Plus de restrictions à l’exportation en Chine pour Nvidia. Les Etats-Unis devraient durcir cet été le contrôle des exportations vers la Chine de semi-conducteurs avancés, dont les puces dédiées à l’IA, selon le Wall Street Journal. Un des principaux acteurs touchés par cette décision sera Nvidia, qui fournit des GPU pour cette activité. Lors d’un premier train de mesure, la firme s’était adaptée en développant la puce A800 pour le marché chinois en respectant les seuils de performance fixés par la réglementation américaine.

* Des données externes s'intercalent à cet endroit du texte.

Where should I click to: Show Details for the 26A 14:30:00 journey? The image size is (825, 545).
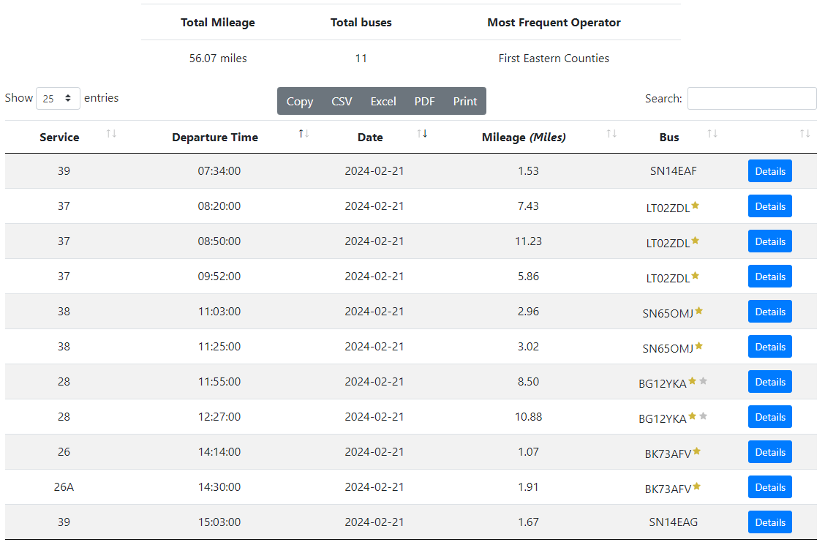tap(769, 487)
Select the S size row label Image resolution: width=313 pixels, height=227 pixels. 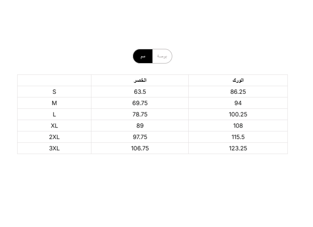[x=54, y=92]
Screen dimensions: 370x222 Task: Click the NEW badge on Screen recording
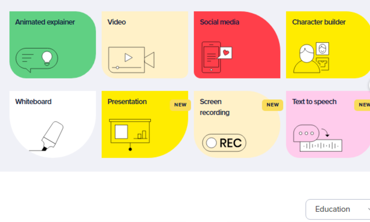[273, 105]
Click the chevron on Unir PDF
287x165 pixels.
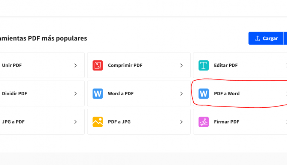tap(75, 65)
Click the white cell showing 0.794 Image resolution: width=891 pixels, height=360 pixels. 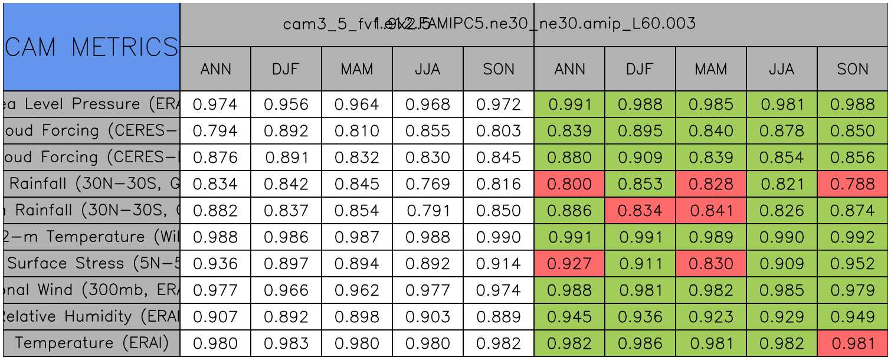click(215, 131)
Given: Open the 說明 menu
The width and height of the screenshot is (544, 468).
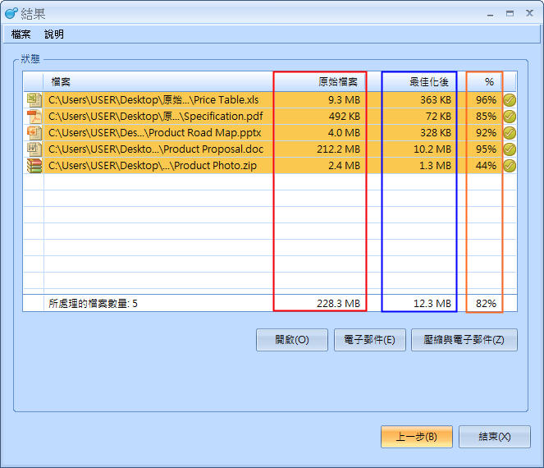Looking at the screenshot, I should tap(54, 34).
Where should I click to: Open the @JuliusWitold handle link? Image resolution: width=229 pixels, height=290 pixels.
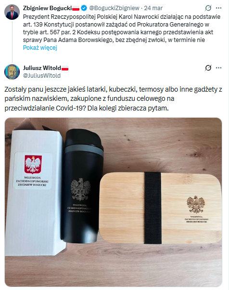tap(42, 75)
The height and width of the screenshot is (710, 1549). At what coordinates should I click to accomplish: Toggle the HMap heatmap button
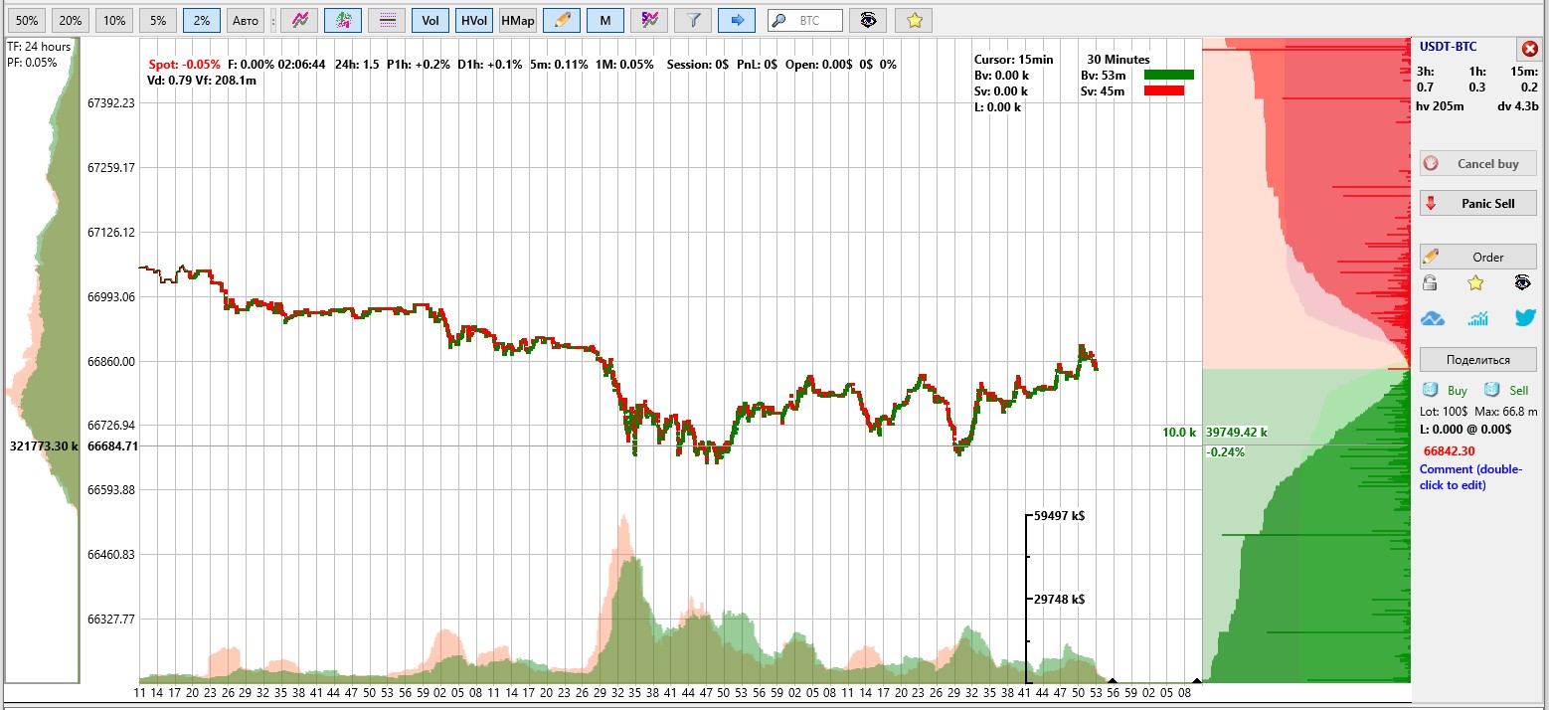517,20

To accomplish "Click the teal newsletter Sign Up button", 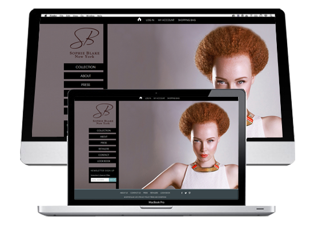I will click(x=112, y=180).
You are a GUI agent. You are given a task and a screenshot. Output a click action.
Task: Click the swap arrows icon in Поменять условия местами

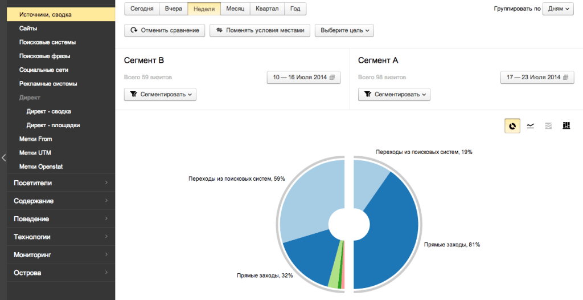pyautogui.click(x=219, y=30)
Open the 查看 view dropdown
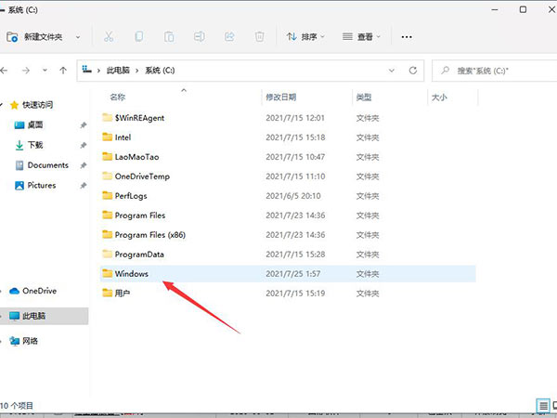Viewport: 557px width, 418px height. click(362, 37)
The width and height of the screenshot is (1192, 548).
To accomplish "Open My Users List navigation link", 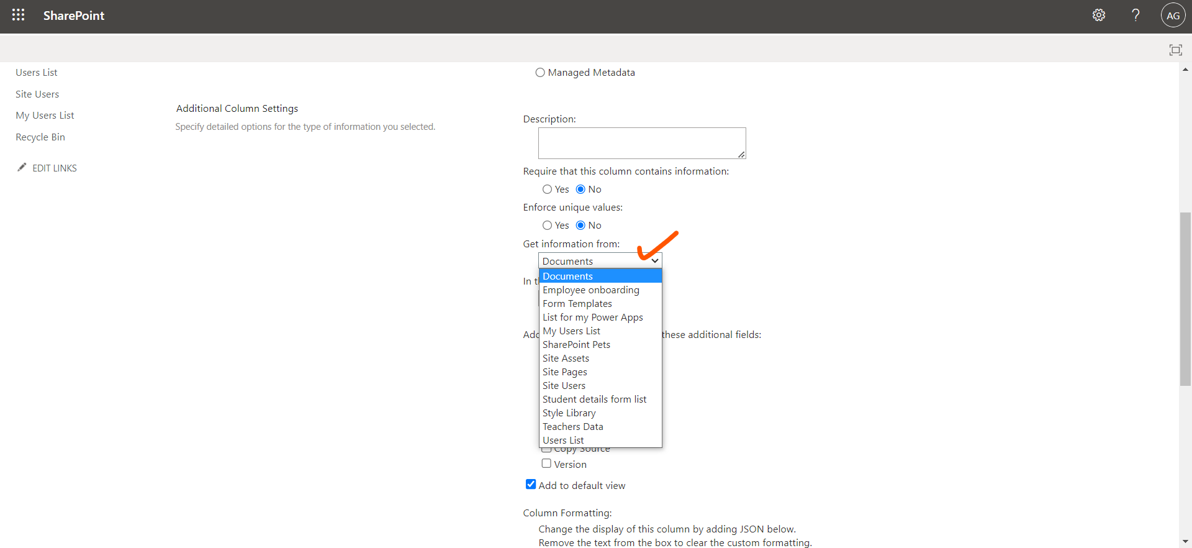I will (45, 116).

La FFR alerte sur une fuite de données. Attaquée au début du mois de juin par le groupe de ransomware Play (qui a revendiqué l’opération), la Fédération Française de Rugby a prévenu dans un courriel vu par l’AFP, les licenciés et les salariés d’une possible divulgation de données à caractère personnel sur le dark web. Le gang avait laissé jusqu’au 27 juin pour négocier une rançon sous peine de diffuser les données dérobées. L’organisation précise qu’elle n’a pas payer de rançon et demande donc à ses 265 000 licenciés de « modifier les mots de passe » de leurs différents comptes et d’être « particulièrement vigilants à toute tentative de fraude, en particulier par courriel ou SMS ».